Here are some of the key features of the Guidance Note and the related accounting framework:
- Applicability:
- The formats are applicable from FY 2024-25 onwards.
- Applicable to all non-corporate entities, unless governed by laws prescribing specific formats.
- Entities such as sole proprietorships, partnerships, HUFs, trusts, societies, and AOPs/BOIs fall under the purview.
- Structure of Financial Statements:
- Balance Sheet: Clear classification of assets and liabilities with detailed disclosures.
- Profit and Loss Account: Includes revenue segmentation, cost classification, and other income/loss categories.
- Notes to Accounts: A structured approach for explanatory notes, accounting policy disclosures, and contingent liabilities.
- Accounting Standards to be Followed:
- The applicable Accounting Standards depend on the level of the entity (Level I, II, III), as defined by ICAI based on turnover and other criteria.
- Smaller entities may avail certain disclosures and measurement exemptions.
- The Guidance Note consolidates these rules for ease of understanding.
- Entities Under Specific Acts:
- Those governed by state-specific or sector-specific laws (like trusts governed by the Maharashtra Public Trusts Act) are not required to change their format but can align additional disclosures with the ICAI format to ensure transparency.
- Presentation Aids:
- ICAI has provided specimen formats and illustrative disclosures to ease implementation by accountants and firms.

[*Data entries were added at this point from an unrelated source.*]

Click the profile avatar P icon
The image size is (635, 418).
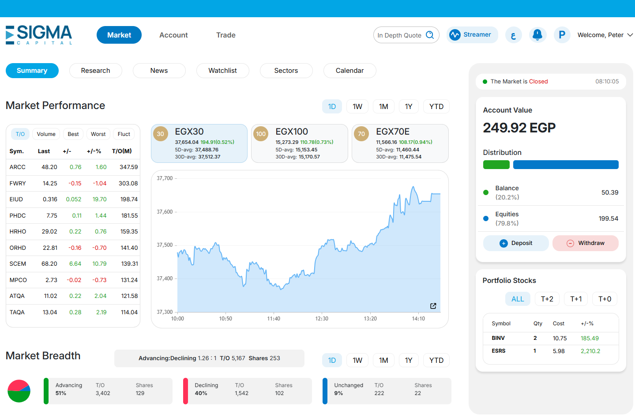pyautogui.click(x=562, y=35)
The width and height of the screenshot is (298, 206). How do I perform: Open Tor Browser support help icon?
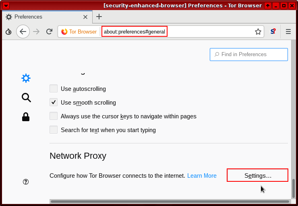26,182
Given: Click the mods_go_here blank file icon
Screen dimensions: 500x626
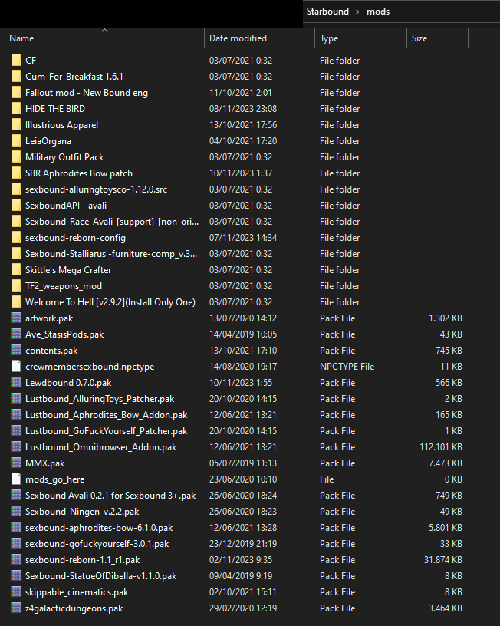Looking at the screenshot, I should tap(16, 479).

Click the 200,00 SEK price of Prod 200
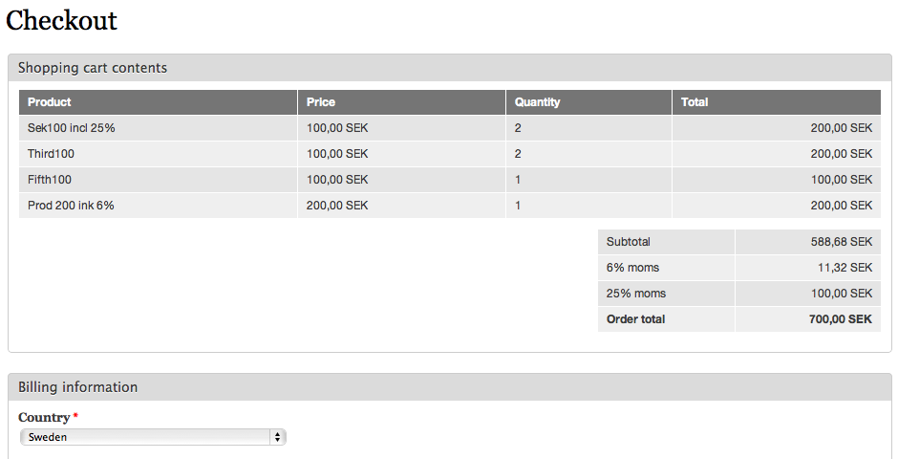(337, 206)
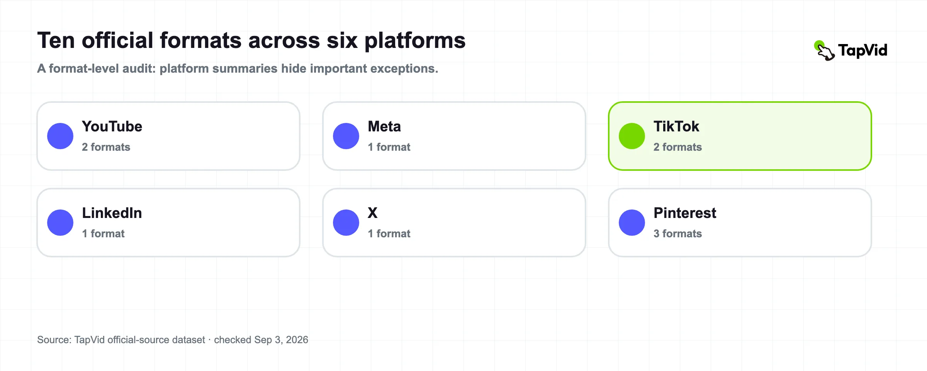The image size is (927, 371).
Task: Click "3 formats" under Pinterest
Action: point(677,233)
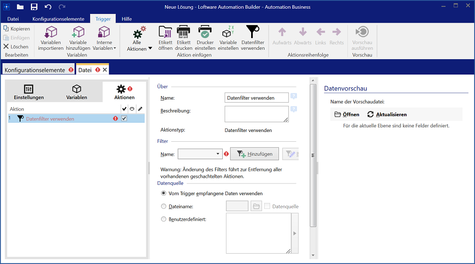Browse for file with folder icon beside Dateiname
This screenshot has height=264, width=475.
(256, 206)
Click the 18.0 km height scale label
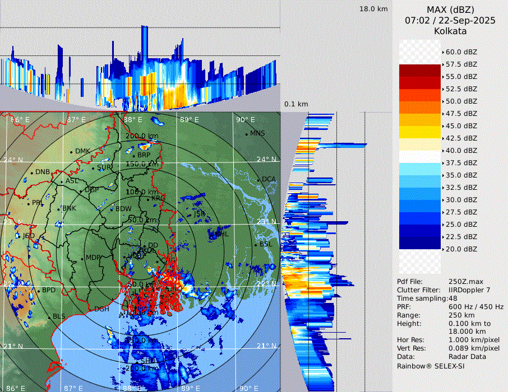 coord(373,9)
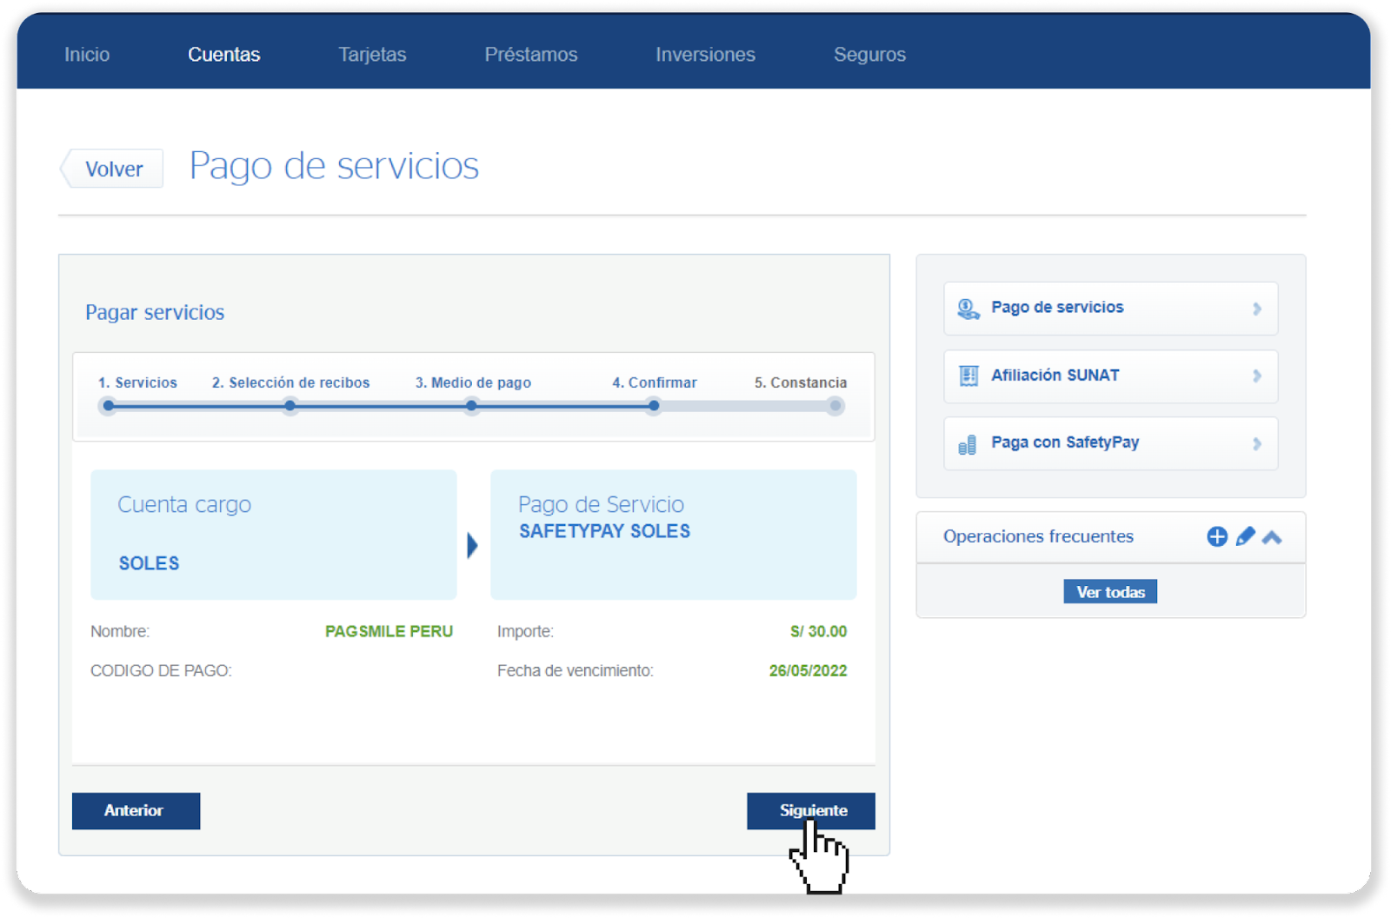Viewport: 1391px width, 918px height.
Task: Click the Pago de servicios coin icon
Action: point(968,309)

- Helps new practitioners, small firms, and voluntary organizations transition to structured reporting.
Conclusion and Practical Implications for Non-Corporate Entities
The release of the ICAI Guidance Note on Financial Statements for Non-Corporate Entities is a welcome step toward improving financial literacy, reporting quality, and compliance among non-corporate business structures. As these formats become applicable for FY 2024-25, there is a clear need for proactive adaptation by these entities and their accounting advisors.
For accountants and firms, this move demands:
- Upgrading templates and reporting tools.
- Training staff and clients about the new structure.
- Ensuring all applicable accounting standards and exemptions are correctly applied.
For business owners and non-corporate stakeholders:
- The shift will provide better financial clarity, ease in obtaining loans, smoother audits, and improved credibility with stakeholders.
- Aligning with structured formats can enhance eligibility for government schemes, CSR partnerships, and international grants.
In essence, ICAI’s move bridges a major reporting gap, offering a framework that encourages non-corporate entities to be more transparent, accountable, and professionally managed.